だいたい、つい2年ほど前までご飯だって食べさせて貰っていたのだ。最初はこぼしてばかりだったスプーンとフォークも、いつしかだいぶこぼさなくなったけれど、それは彼のたゆまぬ努力の結果であり、それでもまだ多分大人が扱うように気安くは使えず(事実ヨーグルトはまだ、最後まで掬えない)、毎食それなりの緊張と集中をしているのだと思う。

遊んで疲れた日の夕食で、ぐずって母に食べさせて貰おうとするのも、仕方のない事な気がしてくる。

 

多分まだ身の回りの秩序についても完璧な理解はしていなくて、本人は同じ事をしているつもりだけど怒られる時と怒られない時の違いがわからないとか、そういう事もたくさんあると思う。(単に親の機嫌の事もある)
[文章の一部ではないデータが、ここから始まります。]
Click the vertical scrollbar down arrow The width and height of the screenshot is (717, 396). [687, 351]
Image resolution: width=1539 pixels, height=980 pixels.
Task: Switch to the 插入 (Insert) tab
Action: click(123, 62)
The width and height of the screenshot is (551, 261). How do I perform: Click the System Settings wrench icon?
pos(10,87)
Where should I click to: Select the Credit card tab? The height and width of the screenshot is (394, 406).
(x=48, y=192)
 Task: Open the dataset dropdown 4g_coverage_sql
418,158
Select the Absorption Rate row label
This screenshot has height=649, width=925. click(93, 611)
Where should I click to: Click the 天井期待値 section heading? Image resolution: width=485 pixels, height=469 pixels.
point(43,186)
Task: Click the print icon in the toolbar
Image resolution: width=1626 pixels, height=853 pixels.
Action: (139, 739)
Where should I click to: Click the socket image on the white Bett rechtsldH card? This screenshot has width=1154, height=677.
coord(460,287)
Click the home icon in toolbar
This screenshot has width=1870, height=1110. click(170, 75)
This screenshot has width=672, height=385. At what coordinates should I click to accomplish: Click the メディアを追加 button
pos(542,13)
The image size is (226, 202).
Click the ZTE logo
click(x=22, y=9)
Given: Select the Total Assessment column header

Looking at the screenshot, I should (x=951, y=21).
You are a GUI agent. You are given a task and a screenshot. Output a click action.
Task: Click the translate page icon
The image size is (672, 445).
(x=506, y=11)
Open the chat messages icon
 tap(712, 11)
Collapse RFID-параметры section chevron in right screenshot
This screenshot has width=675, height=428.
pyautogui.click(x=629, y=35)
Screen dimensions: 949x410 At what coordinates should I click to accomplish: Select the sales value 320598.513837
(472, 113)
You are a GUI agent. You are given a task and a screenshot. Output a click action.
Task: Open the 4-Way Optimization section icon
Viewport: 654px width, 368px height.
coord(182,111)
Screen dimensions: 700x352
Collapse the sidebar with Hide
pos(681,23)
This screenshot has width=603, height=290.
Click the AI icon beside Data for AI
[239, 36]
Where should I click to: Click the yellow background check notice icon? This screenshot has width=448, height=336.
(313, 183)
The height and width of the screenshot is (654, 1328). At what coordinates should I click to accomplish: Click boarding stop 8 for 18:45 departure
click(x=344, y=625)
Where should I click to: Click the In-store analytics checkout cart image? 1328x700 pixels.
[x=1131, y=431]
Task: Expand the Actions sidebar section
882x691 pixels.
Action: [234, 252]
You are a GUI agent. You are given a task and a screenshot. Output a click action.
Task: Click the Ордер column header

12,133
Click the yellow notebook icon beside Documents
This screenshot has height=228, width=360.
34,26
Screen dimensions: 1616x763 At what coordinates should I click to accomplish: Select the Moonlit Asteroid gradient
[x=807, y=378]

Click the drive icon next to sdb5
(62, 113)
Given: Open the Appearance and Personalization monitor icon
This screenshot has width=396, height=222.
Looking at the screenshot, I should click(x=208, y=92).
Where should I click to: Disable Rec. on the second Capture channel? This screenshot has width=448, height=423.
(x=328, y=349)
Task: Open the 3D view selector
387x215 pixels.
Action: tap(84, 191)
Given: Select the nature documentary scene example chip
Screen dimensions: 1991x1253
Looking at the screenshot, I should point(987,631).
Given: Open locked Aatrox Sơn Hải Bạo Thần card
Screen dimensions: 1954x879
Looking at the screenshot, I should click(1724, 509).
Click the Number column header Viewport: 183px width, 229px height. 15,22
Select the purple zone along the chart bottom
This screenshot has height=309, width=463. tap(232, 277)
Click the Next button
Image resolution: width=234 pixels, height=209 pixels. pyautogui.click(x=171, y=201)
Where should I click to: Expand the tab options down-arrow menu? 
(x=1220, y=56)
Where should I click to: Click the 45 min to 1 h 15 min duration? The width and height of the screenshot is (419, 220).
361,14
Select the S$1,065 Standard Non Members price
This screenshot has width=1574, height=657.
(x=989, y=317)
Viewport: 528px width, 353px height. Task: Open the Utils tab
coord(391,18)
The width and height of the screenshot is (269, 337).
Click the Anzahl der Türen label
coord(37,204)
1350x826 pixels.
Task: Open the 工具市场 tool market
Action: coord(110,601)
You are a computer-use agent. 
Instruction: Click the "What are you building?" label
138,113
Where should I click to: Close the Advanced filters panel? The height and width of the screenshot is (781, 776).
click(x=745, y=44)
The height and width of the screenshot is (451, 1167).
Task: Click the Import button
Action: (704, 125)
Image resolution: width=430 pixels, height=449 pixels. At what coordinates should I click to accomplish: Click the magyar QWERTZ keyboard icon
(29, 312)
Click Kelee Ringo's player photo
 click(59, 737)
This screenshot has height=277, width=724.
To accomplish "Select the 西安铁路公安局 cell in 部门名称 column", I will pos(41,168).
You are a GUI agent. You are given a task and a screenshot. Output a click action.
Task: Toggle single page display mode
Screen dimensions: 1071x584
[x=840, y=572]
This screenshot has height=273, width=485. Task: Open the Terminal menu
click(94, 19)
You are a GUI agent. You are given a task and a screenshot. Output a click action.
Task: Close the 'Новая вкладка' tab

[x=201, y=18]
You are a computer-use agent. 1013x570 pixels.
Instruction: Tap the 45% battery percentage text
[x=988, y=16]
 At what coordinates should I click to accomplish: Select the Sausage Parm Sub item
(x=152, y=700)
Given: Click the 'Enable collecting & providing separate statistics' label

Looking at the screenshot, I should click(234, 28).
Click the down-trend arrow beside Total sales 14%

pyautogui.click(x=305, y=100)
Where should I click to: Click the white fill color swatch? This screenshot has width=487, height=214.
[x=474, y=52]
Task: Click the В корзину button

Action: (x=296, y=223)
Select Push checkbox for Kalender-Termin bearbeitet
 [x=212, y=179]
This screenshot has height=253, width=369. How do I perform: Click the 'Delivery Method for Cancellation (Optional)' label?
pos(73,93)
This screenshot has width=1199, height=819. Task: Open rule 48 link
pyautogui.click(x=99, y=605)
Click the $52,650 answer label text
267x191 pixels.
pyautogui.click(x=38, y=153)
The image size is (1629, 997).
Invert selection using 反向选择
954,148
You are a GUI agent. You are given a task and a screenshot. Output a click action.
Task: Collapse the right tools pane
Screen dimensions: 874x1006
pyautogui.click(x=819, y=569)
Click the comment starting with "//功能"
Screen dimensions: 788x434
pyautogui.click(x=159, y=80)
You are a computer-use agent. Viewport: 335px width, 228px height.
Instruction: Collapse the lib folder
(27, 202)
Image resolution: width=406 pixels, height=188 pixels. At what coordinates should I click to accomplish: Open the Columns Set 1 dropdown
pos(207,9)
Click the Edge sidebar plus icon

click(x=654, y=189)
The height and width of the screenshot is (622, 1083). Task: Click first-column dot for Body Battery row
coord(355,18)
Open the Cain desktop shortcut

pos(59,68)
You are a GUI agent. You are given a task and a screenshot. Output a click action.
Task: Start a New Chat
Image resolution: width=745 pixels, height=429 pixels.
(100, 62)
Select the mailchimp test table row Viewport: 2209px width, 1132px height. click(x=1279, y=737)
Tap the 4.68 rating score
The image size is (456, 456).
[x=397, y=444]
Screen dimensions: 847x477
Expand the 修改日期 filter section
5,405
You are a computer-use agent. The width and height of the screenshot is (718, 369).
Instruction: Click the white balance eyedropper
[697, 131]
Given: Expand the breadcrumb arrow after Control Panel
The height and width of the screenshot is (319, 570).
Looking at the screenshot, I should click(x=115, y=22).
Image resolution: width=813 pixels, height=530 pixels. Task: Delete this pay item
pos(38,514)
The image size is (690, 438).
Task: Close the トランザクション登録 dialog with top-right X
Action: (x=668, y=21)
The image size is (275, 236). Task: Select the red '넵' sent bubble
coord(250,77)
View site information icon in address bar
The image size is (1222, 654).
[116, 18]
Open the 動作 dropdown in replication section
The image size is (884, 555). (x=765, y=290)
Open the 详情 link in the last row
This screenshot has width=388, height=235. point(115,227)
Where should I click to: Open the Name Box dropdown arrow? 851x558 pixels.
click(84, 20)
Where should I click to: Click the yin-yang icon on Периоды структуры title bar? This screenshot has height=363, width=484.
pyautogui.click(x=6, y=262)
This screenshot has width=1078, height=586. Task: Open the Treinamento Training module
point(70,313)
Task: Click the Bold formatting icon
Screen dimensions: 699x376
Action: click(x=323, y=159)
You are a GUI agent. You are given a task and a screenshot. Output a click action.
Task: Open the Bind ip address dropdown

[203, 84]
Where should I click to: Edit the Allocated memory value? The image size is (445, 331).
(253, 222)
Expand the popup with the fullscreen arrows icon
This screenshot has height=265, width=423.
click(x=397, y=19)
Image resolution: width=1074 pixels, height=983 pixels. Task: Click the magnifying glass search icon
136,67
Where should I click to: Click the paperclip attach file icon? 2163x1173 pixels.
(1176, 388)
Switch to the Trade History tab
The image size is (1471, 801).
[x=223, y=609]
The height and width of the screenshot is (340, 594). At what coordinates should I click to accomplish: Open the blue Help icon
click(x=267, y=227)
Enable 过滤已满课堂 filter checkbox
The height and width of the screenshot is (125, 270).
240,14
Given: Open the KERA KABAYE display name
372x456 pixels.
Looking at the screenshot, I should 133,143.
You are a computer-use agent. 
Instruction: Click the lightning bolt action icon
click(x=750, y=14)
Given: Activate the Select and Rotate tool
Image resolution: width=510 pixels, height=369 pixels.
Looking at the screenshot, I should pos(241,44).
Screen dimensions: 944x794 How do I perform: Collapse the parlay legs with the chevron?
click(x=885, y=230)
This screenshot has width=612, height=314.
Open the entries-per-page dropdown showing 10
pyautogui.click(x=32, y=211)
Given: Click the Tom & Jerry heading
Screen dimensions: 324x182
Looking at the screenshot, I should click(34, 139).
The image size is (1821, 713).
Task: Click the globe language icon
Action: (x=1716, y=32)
言葉だってまだまだ。理解も限られているし、表現も限られている。発音が悪くて通じない事もある。

 

それでも毎日、ご機嫌にしょうもないイタズラを思いついては「いい事考えた!」ってキラキラの笑顔で言いながら、チャレンジしてる。大体、失敗するか、親に怒られるかだけど。

 

偉い。偉すぎる。

 

 

 

どんな人にもコンフォートゾーンがある。コンフォートゾーンとは、安心できる場所、行動範囲。いつものルーチン。

 

コンフォートゾーンの外は、誰だってなんだか心細いし、居心地が悪い。失敗した時にかっこ悪いし、恥ずかしい。面倒。お金と時間がない。挑戦しない言い訳ならいくつだってある。そしてついつい繰り返しのルーチンな日々を過ごししまう。

 

今の彼のコンフォートゾーンはあまりに小さい。まだまだ出来ない事が多すぎて、普通に生活しているだけで、すぐにコンフォートゾーンからはみ出して、新しい事に挑戦せざるを得なくなっている。その上、毎日目をキラキラさせては、新しい事に挑戦したいと言ってくるのだ(大抵しょーもない事だけど)。

 

 そして事実、彼は、他の多くの子供と同じように、大人と比べると圧倒的な成長を遂げているわけで。

 

日々キラキラの笑顔でコンフォートゾーンの外で挑戦し、知恵を絞り続ける彼を尊敬する。いつも出来る筈の事が出来ない日があっても、心よくお休みにして甘えさせてあげよう。

 

そして、人付き合いの苦手な私に、彼が強制的に運んで来てくれる、コンフォートゾーンの外に出る機会を目一杯楽しもうじゃないか!お友達のママとのお付き合いとか。

 

 そしてそして、私も彼みたいに、自分からコンフォートゾーンの外に出て、新しい事に挑戦しよう。